When your fingerprints are all over the lens of your camera, the pictures you take won’t be as sharp as expected. You won’t let this happen to your eyes, I guess. Nevertheless, the lens of your eye can become hazy for other reasons. One of them is the fine weather.
Ageing is the main reason for the clouding of the lens, but excessive UV radiation of a clear blue sky is another major contributor. The World Health Organization estimates that cataracts account for almost 15 million blind people worldwide. About 20%, or 3 million, of these are most likely caused by UV radiation.
The lens is not solid. It is a capsule filled with water and protein fibres. The protein fibres are normally crystal clear but can ‘wear out’ with age. They can become opaque, similar to how an egg white clouds when it gets cooked. Other factors, such as UV radiation, can alter the protein prematurely.
Cataract development is very variable amongst individuals. The process is generally slow and initially may affect only part of the lens. In one person it develops from the lens’s rim and grows inside, in another person’s eye the lens begins to cloud from the centre. Curiously, when the centre is lightly clouded, the person may temporarily improve the ability to see close objects. In any case, the growing cataract will eventually severely impair vision and frequently lead to blindness.
In the early stages, a cataract is merely a nuisance. But soon extra lighting, different eyeglasses and protection from glare is needed. UV radiation protection and less alcohol and nicotine should help to slow the process. Some swear on the effectiveness of alternative supplements and diets.

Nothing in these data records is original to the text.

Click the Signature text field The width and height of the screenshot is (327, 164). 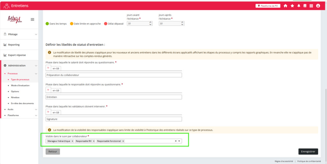(x=114, y=119)
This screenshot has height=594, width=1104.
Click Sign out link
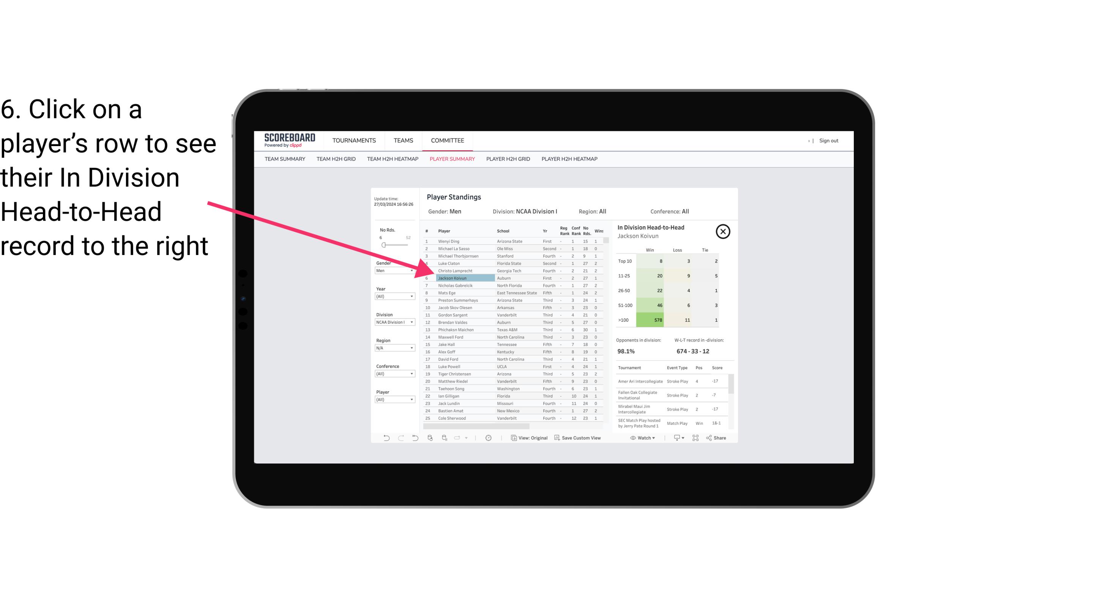point(828,140)
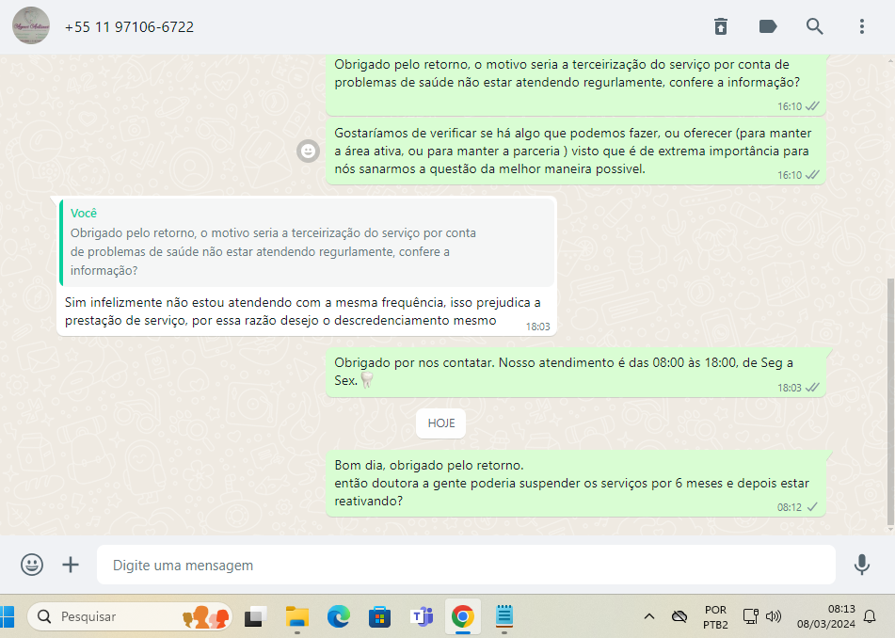Open File Explorer from the taskbar
Image resolution: width=895 pixels, height=638 pixels.
(297, 616)
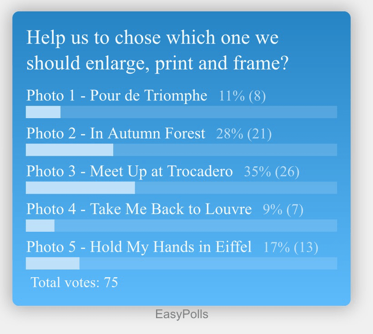373x334 pixels.
Task: Click the unfilled part of Photo 5's result bar
Action: [208, 263]
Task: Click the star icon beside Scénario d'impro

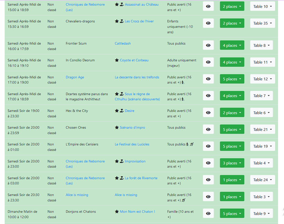Action: click(x=117, y=128)
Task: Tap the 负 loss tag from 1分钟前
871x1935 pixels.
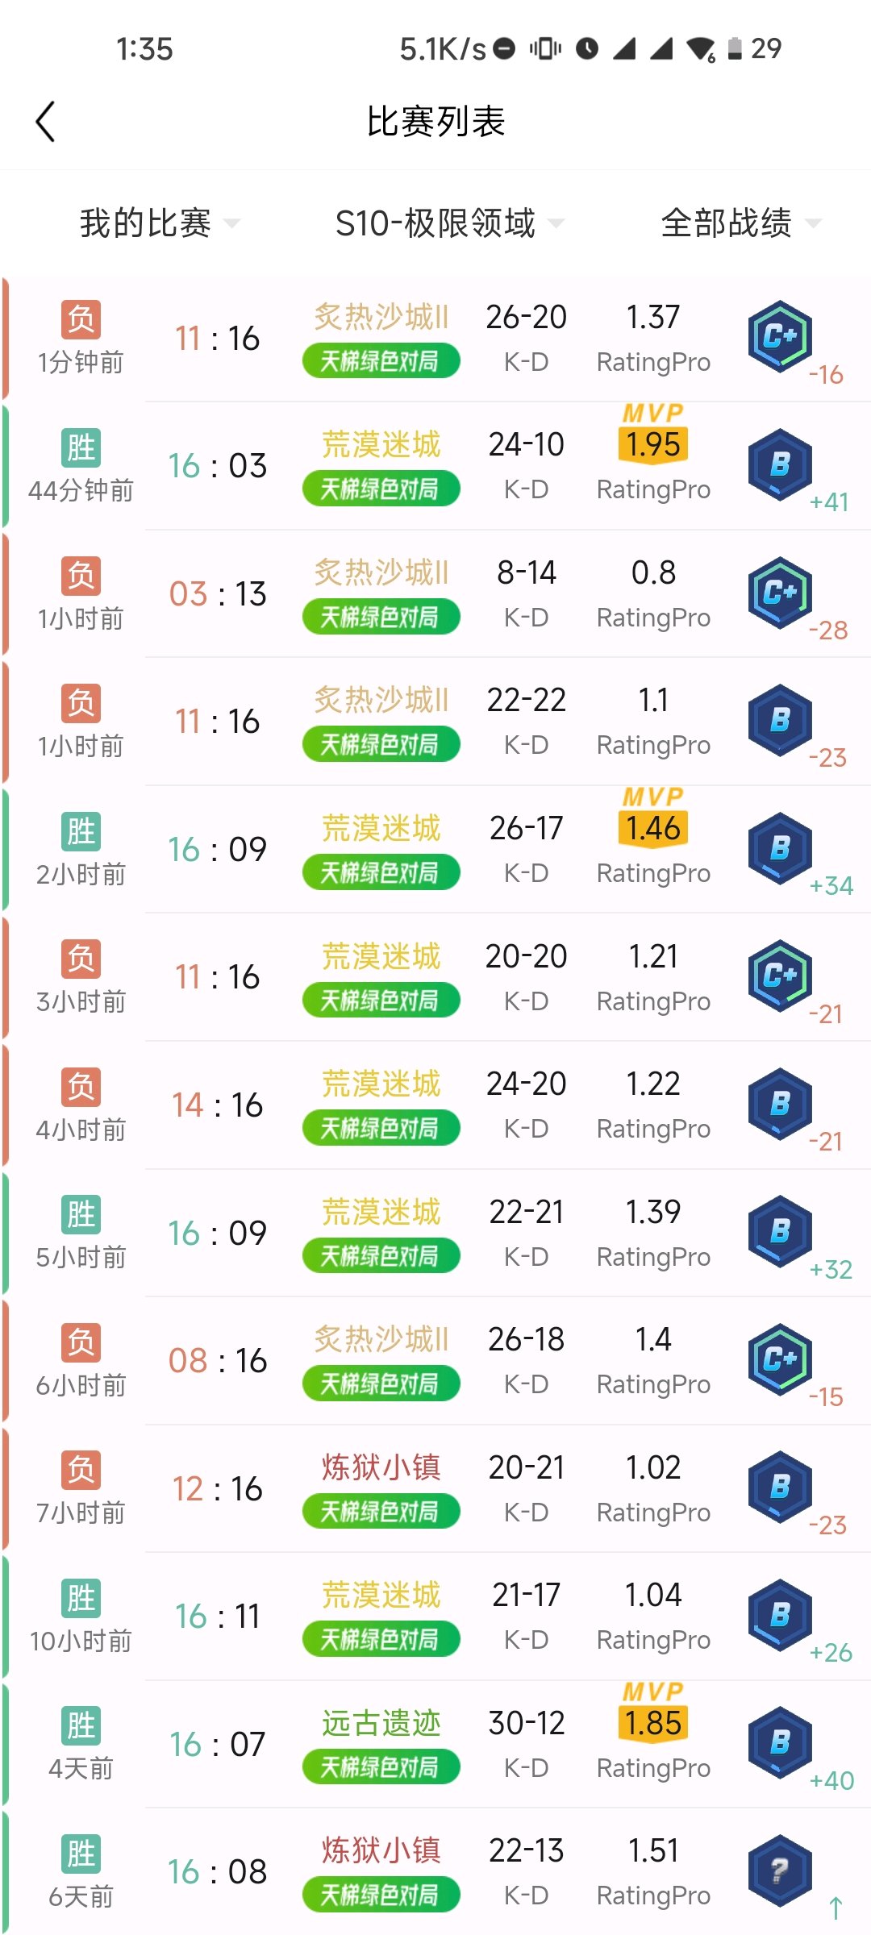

Once the cataract interferes too much with the daily life, surgery should be considered. Eye surgeons replace millions of cloudy lenses with substitutes every year, and this safe procedure returns better vision to as much as 90% of patients.
Sunlight helps to grow many useful things in nature but sun also has to take the blame for some rather useless growth on your eyeballs. When someone tries to convince you again that everything in life has its purpose, point to either corner of your eye and ask the smart person, ‘What purpose has this fatty, fleshy growth then?’
Pterygium and pingueculum are the names for common but harmless yellow-white growths. Both are almost identical in appearance and usually begin their lives on the nasal side of the eyes. They slowly grow towards the centre, but only pterygium may encroach onto the cornea and cause vision problems.
Because UV radiation is a major factor, the disorder occurs mostly in populations of ‘sun-drenched’ countries. Heat, wind and airborne irritants can inflame the growth. Anti-inflammatory eye drops reduce the redness and itching. Otherwise, treatment is not necessary unless the growth affects vision or is cosmetically undesirable.
The eyes aren’t immune against cancer. Squamous and basal cell cancer often develop on the sun-exposed parts such as the cornea and the eyelids. As previously mentioned, body parts perpendicular to the sun’s rays are most at risk of UV radiation damage, so therefore the lower eyelid margin suffers most. Symptoms and treatment are similar to skin cancer.
A malignant melanoma can start its destructive live on about every part of the eye. It can even hide behind the skin of the retina. Sunlight is again a prominent risk factor, especially overexposure to it in early life. It comes as no surprise that populations in countries with high UV radiation levels have most victims.